→ WORK ORDER
Could you print the entries below exactly, starting at the line that contains "LBTU - Latvijas" and stopping after the last one?

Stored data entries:
____

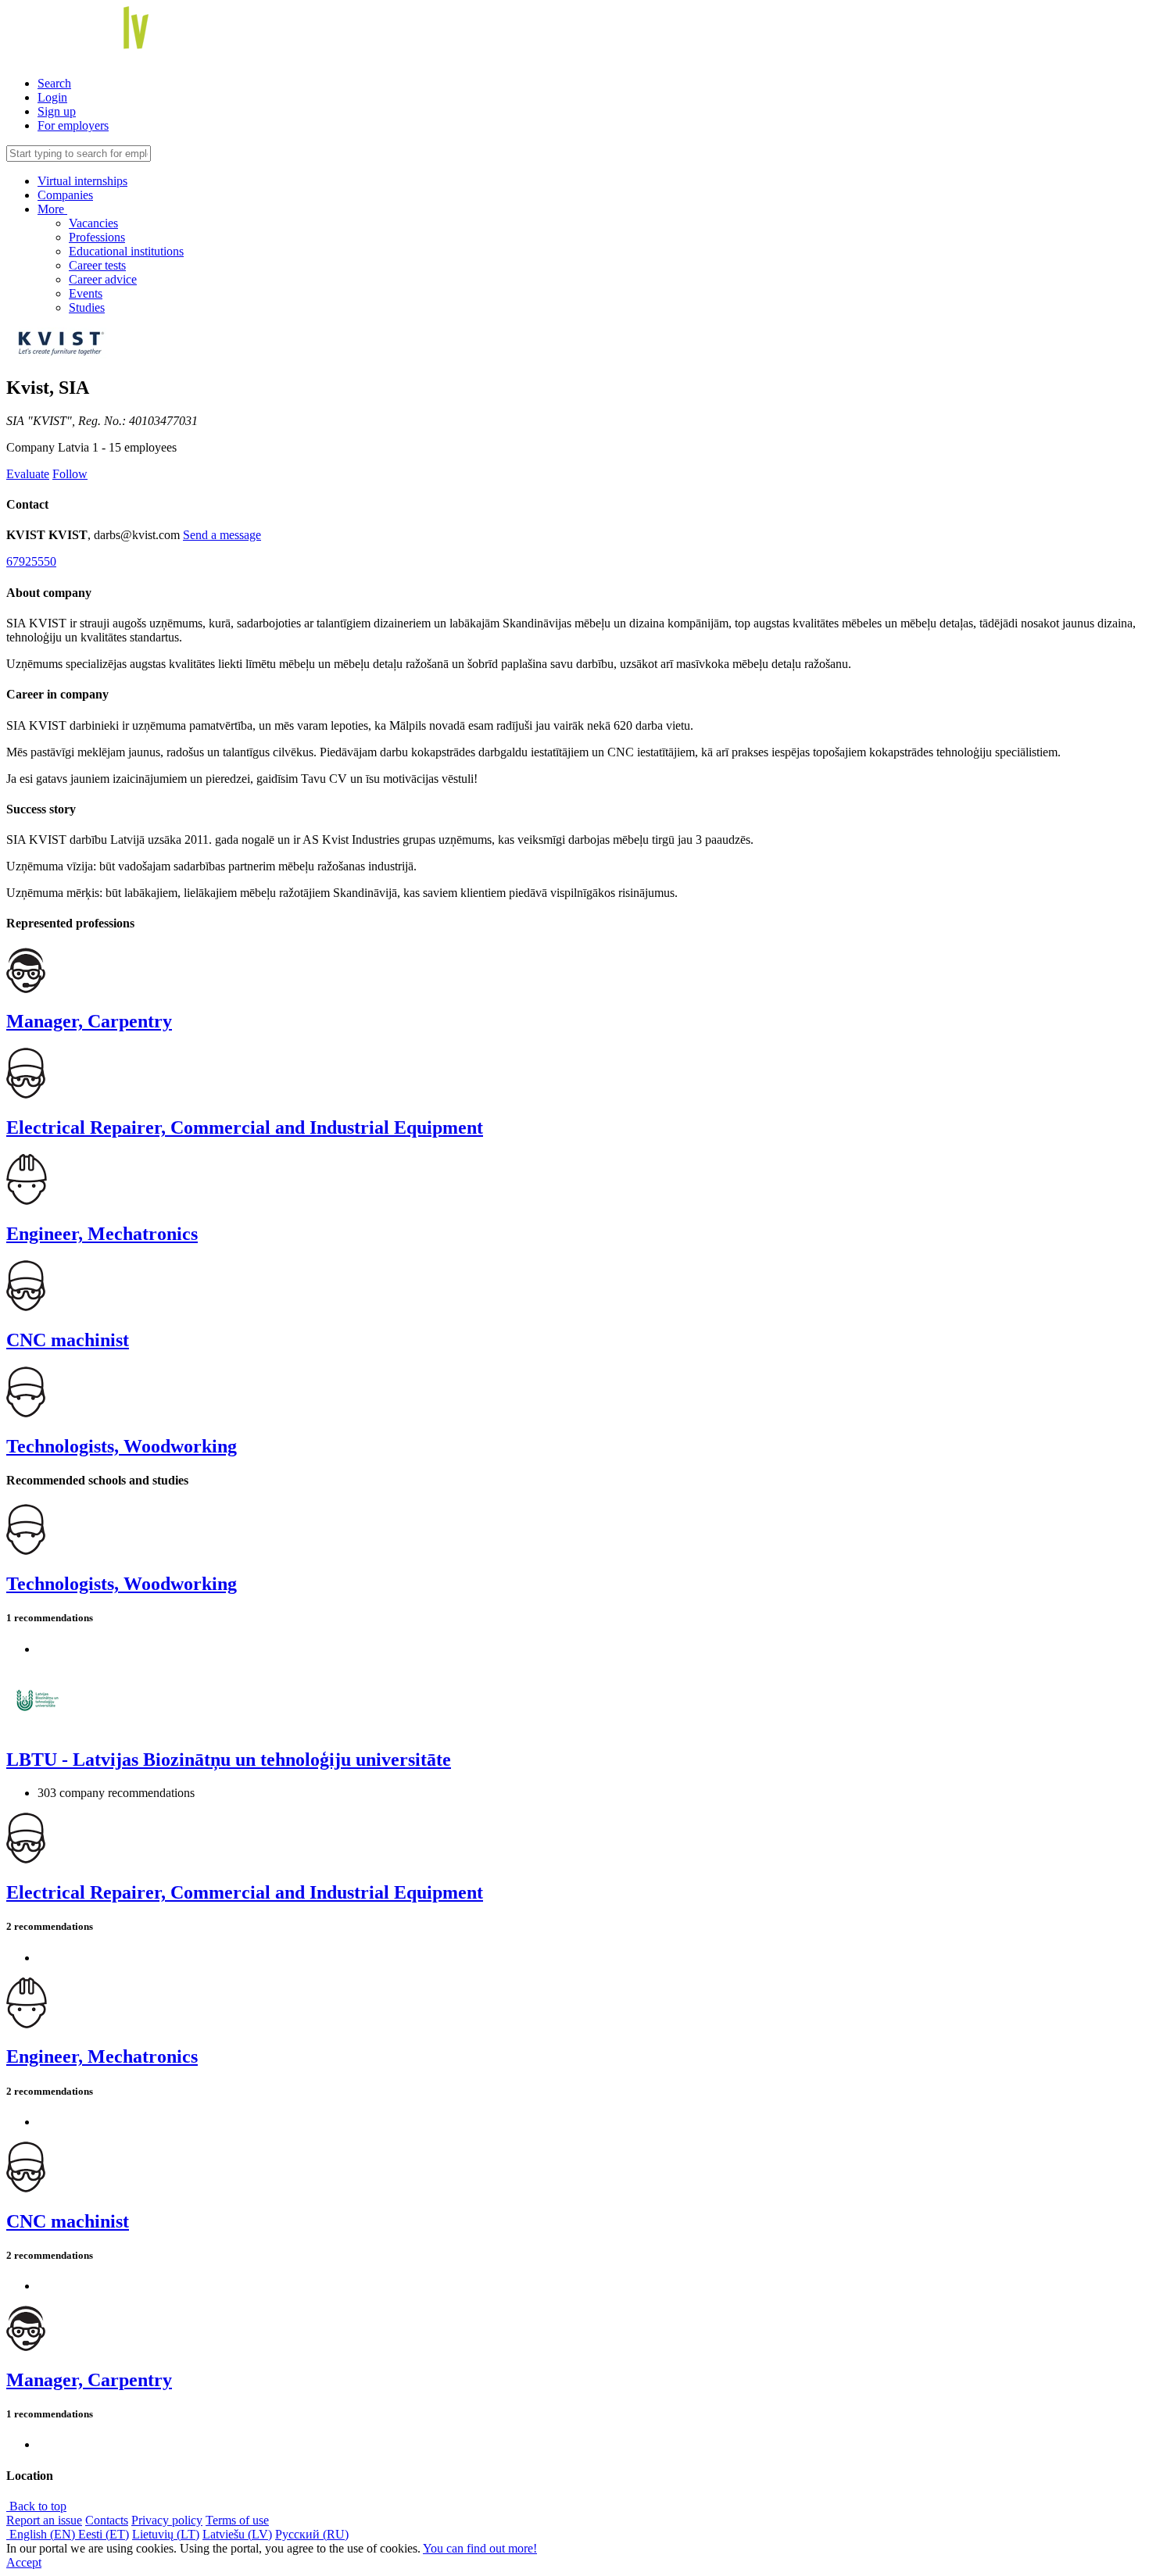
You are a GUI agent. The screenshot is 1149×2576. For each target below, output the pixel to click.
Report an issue (44, 2520)
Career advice (103, 279)
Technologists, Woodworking (121, 1446)
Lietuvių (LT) (165, 2534)
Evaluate (27, 474)
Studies (87, 307)
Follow (70, 474)
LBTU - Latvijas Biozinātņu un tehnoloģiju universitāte (228, 1759)
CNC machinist (67, 1340)
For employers (73, 125)
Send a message (222, 534)
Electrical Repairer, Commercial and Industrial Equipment (244, 1127)
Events (85, 293)
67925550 (31, 561)
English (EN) (42, 2534)
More (52, 209)
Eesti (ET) (103, 2534)
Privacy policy (166, 2520)
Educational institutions (126, 251)
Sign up (57, 111)
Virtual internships (82, 181)
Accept (23, 2562)
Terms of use (237, 2520)
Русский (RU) (312, 2534)
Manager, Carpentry (89, 1021)
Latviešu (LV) (237, 2534)
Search (54, 83)
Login (52, 97)
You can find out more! (480, 2548)
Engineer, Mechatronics (102, 1234)
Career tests (97, 265)
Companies (65, 195)
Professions (97, 237)
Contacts (106, 2520)
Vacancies (93, 223)
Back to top (36, 2506)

____

→ COMPLETED EXERCISE
LBTU - Latvijas Biozinātņu un tehnoloģiju universitāte (228, 1759)
CNC machinist (67, 1340)
For employers (73, 125)
Send a message (222, 534)
Electrical Repairer, Commercial and Industrial Equipment (244, 1127)
Events (85, 293)
67925550 (31, 561)
English (EN) (42, 2534)
More (52, 209)
Eesti (ET) (103, 2534)
Privacy policy (166, 2520)
Educational institutions (126, 251)
Sign up (57, 111)
Virtual internships (82, 181)
Accept (23, 2562)
Terms of use (237, 2520)
Русский (RU) (312, 2534)
Manager, Carpentry (89, 1021)
Latviešu (LV) (237, 2534)
Search (54, 83)
Login (52, 97)
You can find out more! (480, 2548)
Engineer, Mechatronics (102, 1234)
Career tests (97, 265)
Companies (65, 195)
Professions (97, 237)
Contacts (106, 2520)
Vacancies (93, 223)
Back to top (36, 2506)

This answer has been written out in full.